Extension beyond binary outcomes would be desirable for the increased scope of applications. One readily implemented approach is to group multinomial outcome levels into binomial levels and run classic ROC curve analysis, but this loses information and biases test accuracy \cite{Obuchowski2004a}. There have been other, more sophisticated proposals spanning a range of theoretical approaches \cite{Nakas2010,Nakas2013,Inacio2011,Li2012,Kijewski1989,Mossman1999,Dreiseitl2000,Edwards2004}, but the complexity of these noteworthy proposals has limited their application. Additional methods have been implemented and some enjoy broad use \cite{Lopez-Raton2014,Chang2017,Budczies2012a,Camp2004}, yet theoretical justification may be sparse.

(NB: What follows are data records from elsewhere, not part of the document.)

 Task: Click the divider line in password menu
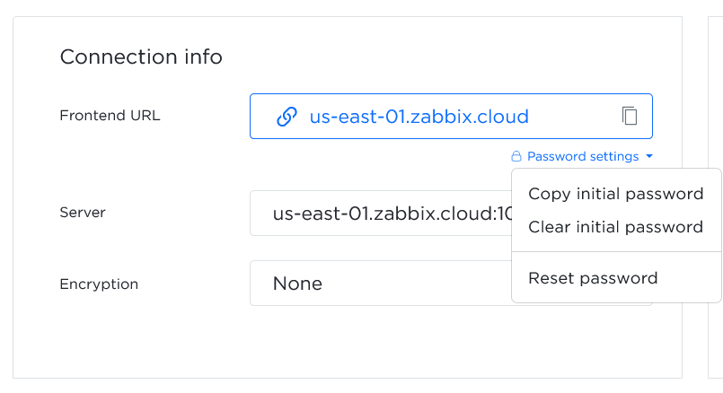click(616, 253)
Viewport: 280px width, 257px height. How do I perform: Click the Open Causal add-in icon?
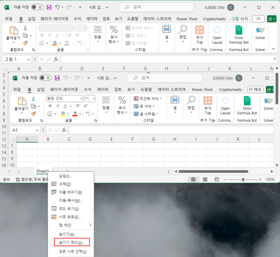coord(217,30)

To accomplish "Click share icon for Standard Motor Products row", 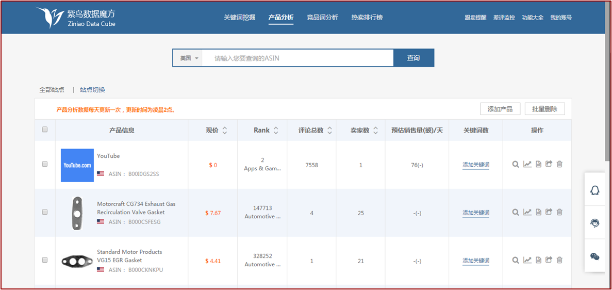I will pyautogui.click(x=549, y=260).
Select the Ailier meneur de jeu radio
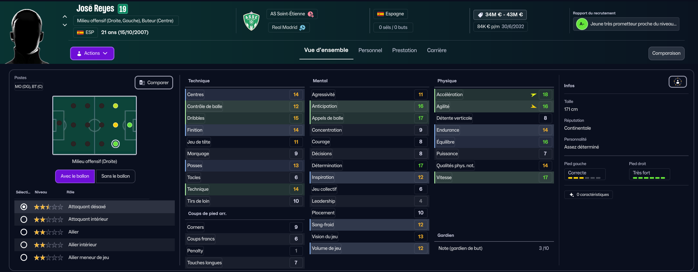This screenshot has height=272, width=698. [x=24, y=258]
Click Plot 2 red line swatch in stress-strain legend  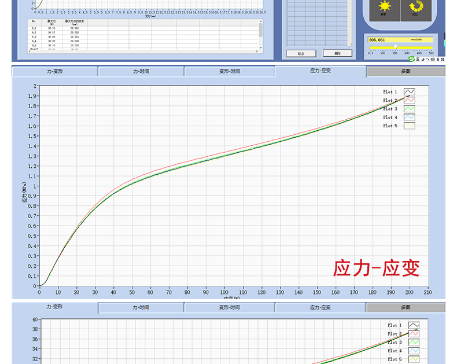[409, 100]
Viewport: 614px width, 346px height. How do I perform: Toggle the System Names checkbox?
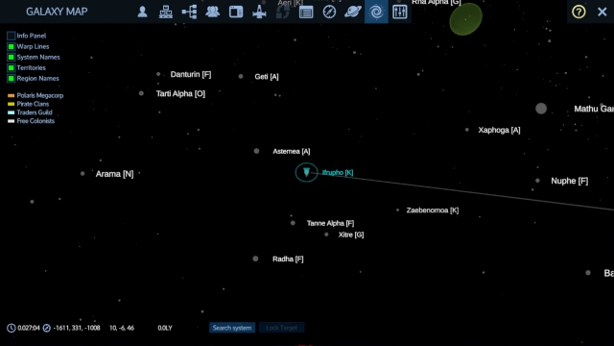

This paper proposes a two-stage, semiparametric approach combining conventional cumulative logit regression with a cumulative extension of ROC curve analysis to discriminate ordinal outcome levels. The performance of this approach is evaluated under simulation, with comparison of several criteria used with classic ROC curves to select cutpoints. Results from these criteria are compared to cutpoints computed from maximum likelihood estimates (MLEs) of the regression parameters. The procedure is also demonstrated with publicly available data.